Proyek-Proyek Bermasalah di Lampung: Saatnya Menyalakan Obor Keadilan

LAMPUNG103 Dilihat

Bandar Lampung – Aliansi Lembaga Anti Korupsi (ALAK) yang terdiri dari empat lembaga, Gerakan Demo Rakyat, TEMPE, Lemparta, dan KILAT Lampung—menggelar aksi moral di depan kantor Balai Pelaksana Prasarana Permukiman Wilayah (BPPW) Provinsi Lampung, Kamis (24/7/2025).

Dalam orasinya, Kahfi selaku orator aksi menyebut, kehadiran mereka bukan semata-mata untuk berteriak di depan kantor balai, tetapi sebagai bentuk perlawanan terhadap rusaknya tata kelola proyek beranggaran ratusan miliar rupiah yang bersumber dari Instruksi Presiden (Inpres) maupun anggaran vertikal Kementerian PUPR.
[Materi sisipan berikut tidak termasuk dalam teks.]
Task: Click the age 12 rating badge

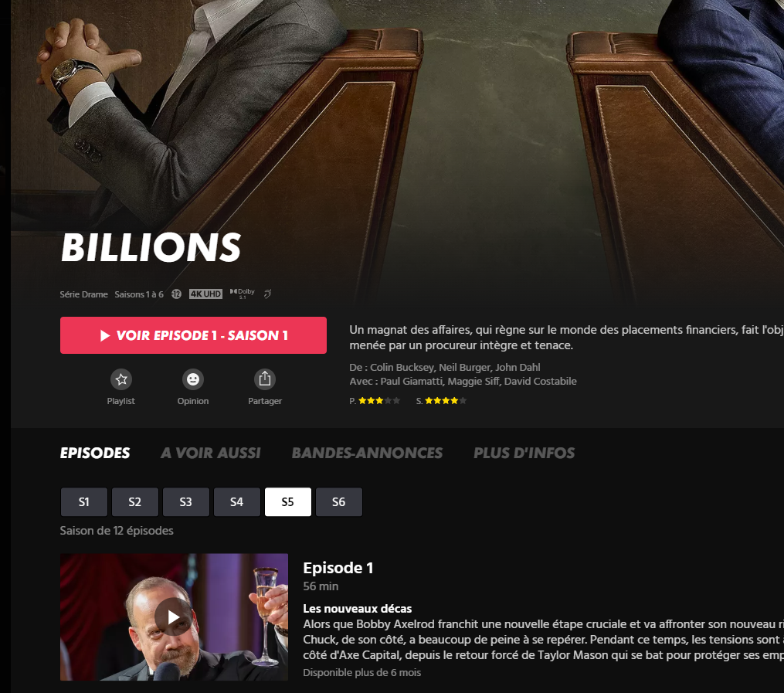Action: tap(177, 294)
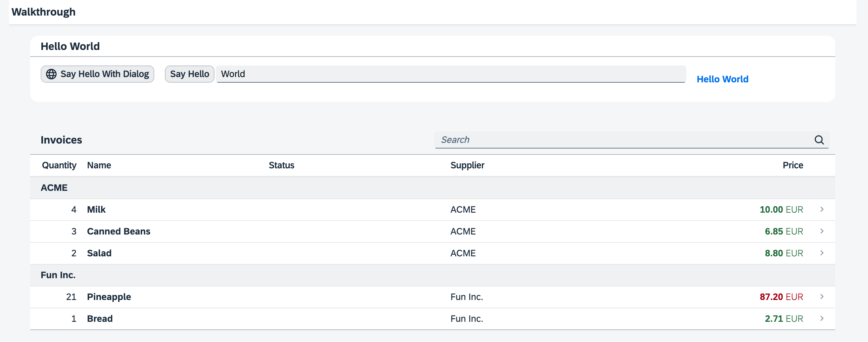Click the Supplier column header
Image resolution: width=868 pixels, height=342 pixels.
pyautogui.click(x=467, y=165)

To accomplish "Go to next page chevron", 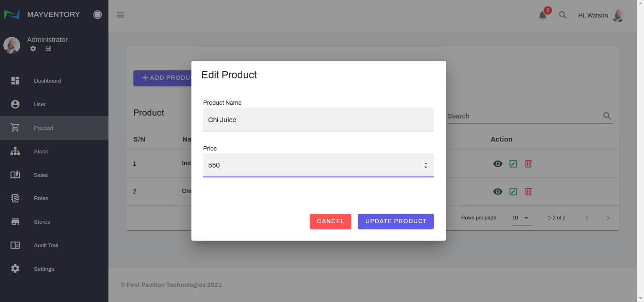I will [608, 218].
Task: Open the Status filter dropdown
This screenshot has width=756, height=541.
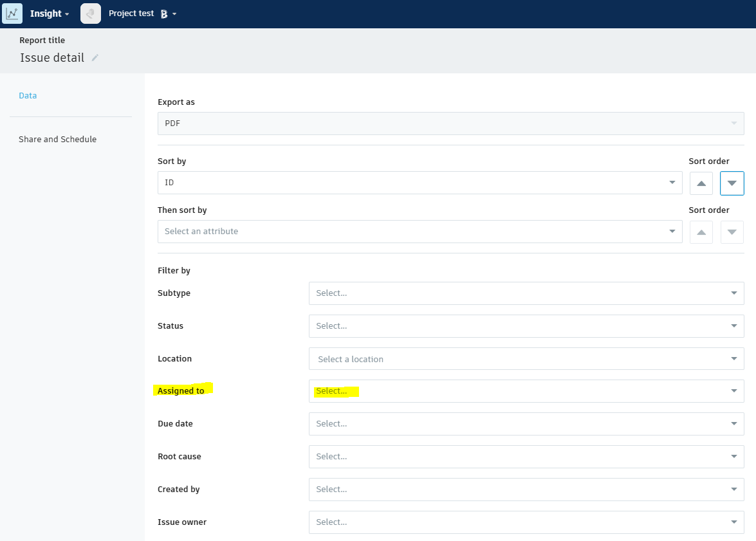Action: click(x=526, y=326)
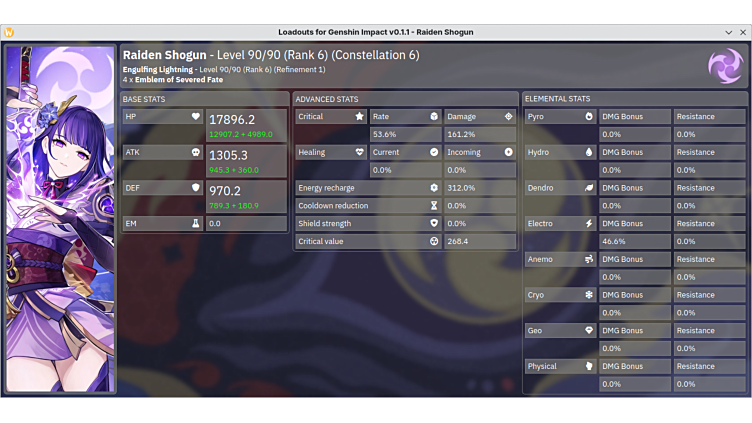Click the Elemental Mastery flask icon
Image resolution: width=752 pixels, height=423 pixels.
[x=196, y=224]
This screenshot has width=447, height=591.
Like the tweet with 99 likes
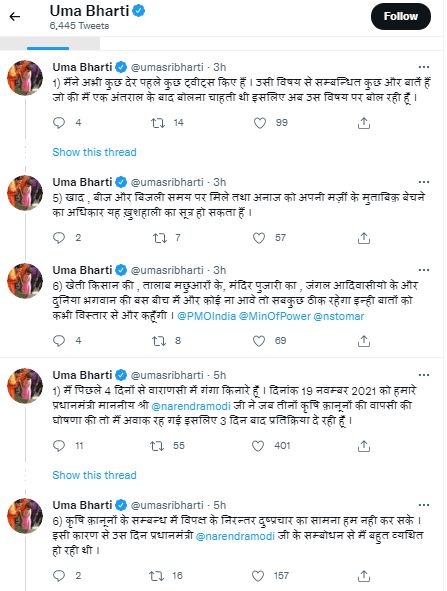click(x=260, y=123)
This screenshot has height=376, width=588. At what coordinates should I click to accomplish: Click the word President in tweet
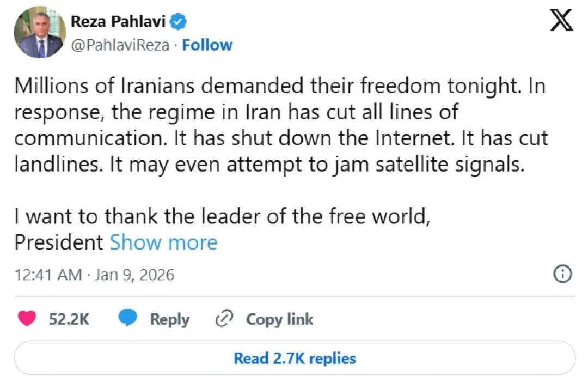(59, 242)
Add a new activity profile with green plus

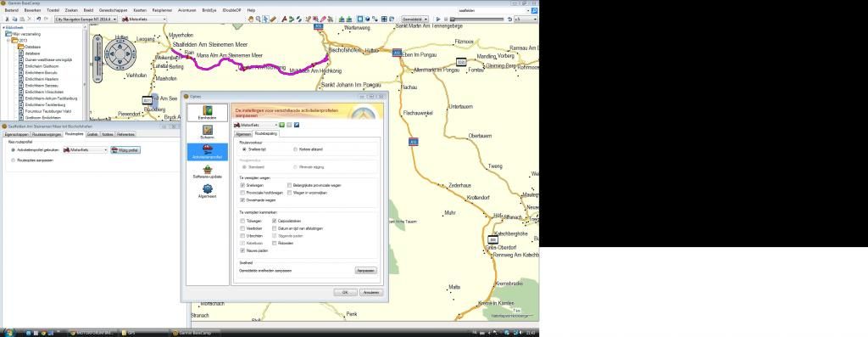(x=281, y=125)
“Kami hidupkan obor keadilan. Hampir seluruh proyek balai di Lampung bermasalah—pekerjaan buruk, tetapi tetap di-PHO. Ada kekacauan sistemik,” ujar Kahfi di hadapan massa.
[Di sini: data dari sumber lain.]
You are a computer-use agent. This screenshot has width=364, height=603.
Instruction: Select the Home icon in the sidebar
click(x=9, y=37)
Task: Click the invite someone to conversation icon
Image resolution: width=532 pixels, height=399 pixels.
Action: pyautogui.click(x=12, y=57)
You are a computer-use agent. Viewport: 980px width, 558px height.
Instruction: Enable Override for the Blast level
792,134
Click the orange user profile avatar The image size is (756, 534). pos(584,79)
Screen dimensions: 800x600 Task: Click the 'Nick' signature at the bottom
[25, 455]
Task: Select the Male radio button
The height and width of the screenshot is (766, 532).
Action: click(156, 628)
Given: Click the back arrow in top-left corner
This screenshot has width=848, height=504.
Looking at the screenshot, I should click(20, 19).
Proyek Tangki Septik Diduga Sarat Penyimpangan

ALAK menyoroti proyek tangki septik di berbagai daerah yang terindikasi bermasalah,

Lampung Tengah, Proyek senilai Rp29 miliar telah dinyatakan Provisional Hand Over (PHO), padahal menurut Kahfi pekerjaan kekurangan volume dan tidak sesuai RAB. Meski begitu, proyek tetap diterima oleh balai dan panitia PHO.

Lampung Utara, Proyek serupa senilai Rp22 miliar disebut terbengkalai hingga kini tanpa kejelasan.

Pringsewu, Proyek tangki septik dalam program Inpres juga disebut mengalami permasalahan.

Way Ratai, Pesawaran, Pekerjaan penanganan kemiskinan ekstrem senilai Rp7 miliar tahun 2024 dipertanyakan efektivitas dan realisasinya.

Rehabilitasi Sarana Sekolah (Pesisir Barat, Tanggamus, Lampung Utara), Proyek senilai Rp19,2 miliar yang dilaksanakan oleh PT Berkah Lancar Lestari disinyalir bermasalah dalam progres dan mutu pelaksanaan.

Dari berbagai temuan lapangan dan pengakuan pelaku, ALAK menengarai bahwa proyek-proyek ini melanggar sejumlah regulasi.

1. Peraturan Presiden Nomor 16 Tahun 2018 tentang Pengadaan Barang/Jasa Pemerintah (jo. Perpres 12/2021):

Pasal 78 ayat (1): Penyedia wajib melaksanakan pekerjaan sesuai kontrak.

Pasal 78 ayat (2): Pengawas berkewajiban memantau dan melaporkan progres pekerjaan.

Bila pekerjaan tetap diterima padahal tak sesuai spesifikasi atau volume, maka diduga terjadi pelanggaran pasal ini.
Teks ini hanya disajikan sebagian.